AIM:
In the part of the records that opens with the line containing "Given: Switch to Scene Tree tab" and closes with the line containing "tap(385, 466)", switch "Select" to "Choose" and write those lines out again with nothing else changed. Leave the pictures out of your answer.

┌─ DATA SECTION

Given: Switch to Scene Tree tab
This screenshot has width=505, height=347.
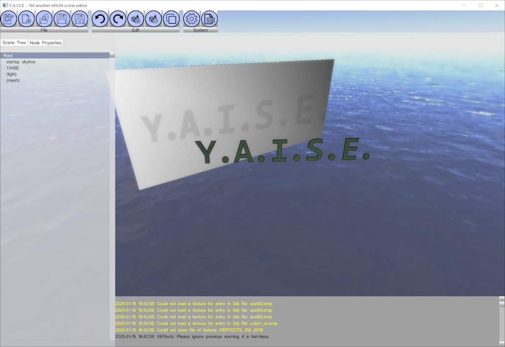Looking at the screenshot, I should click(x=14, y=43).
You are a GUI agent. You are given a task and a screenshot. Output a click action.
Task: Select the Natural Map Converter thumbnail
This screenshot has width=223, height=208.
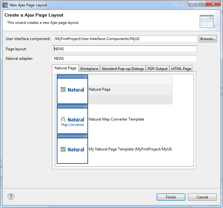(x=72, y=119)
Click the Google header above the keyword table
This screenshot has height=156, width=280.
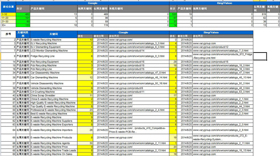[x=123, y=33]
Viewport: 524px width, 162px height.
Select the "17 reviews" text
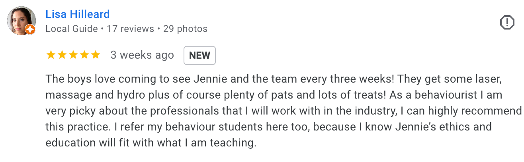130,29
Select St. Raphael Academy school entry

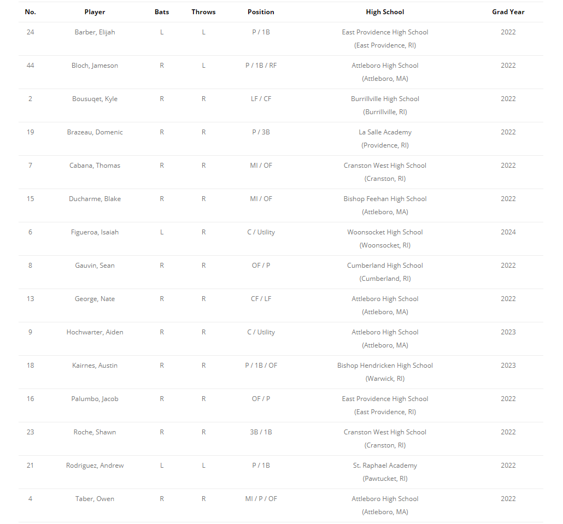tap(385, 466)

└─
┌─ DATA SECTION

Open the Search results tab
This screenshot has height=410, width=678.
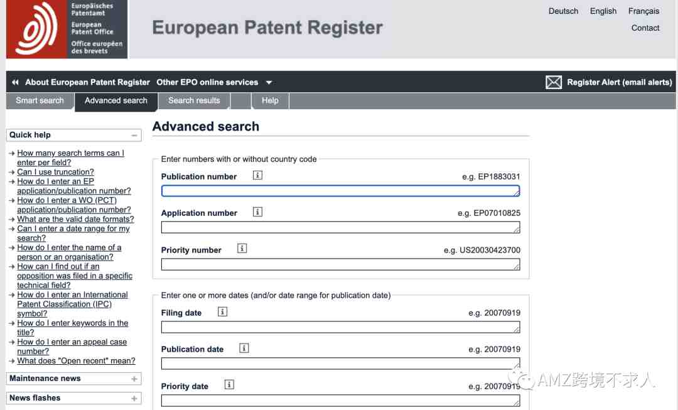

└─

ANSWER FOR THE TASK:
Given: Switch to Scene Tree tab
This screenshot has width=505, height=347.
Looking at the screenshot, I should click(x=14, y=43).
You are a GUI agent. You are given a task and a screenshot. Output a click action.
Task: Choose the Natural Map Converter thumbnail
This screenshot has width=223, height=208.
(x=72, y=119)
Click the Google header above the keyword table
This screenshot has height=156, width=280.
[x=123, y=33]
Viewport: 524px width, 162px height.
Choose the "17 reviews" text
130,29
Choose St. Raphael Academy school entry

tap(385, 466)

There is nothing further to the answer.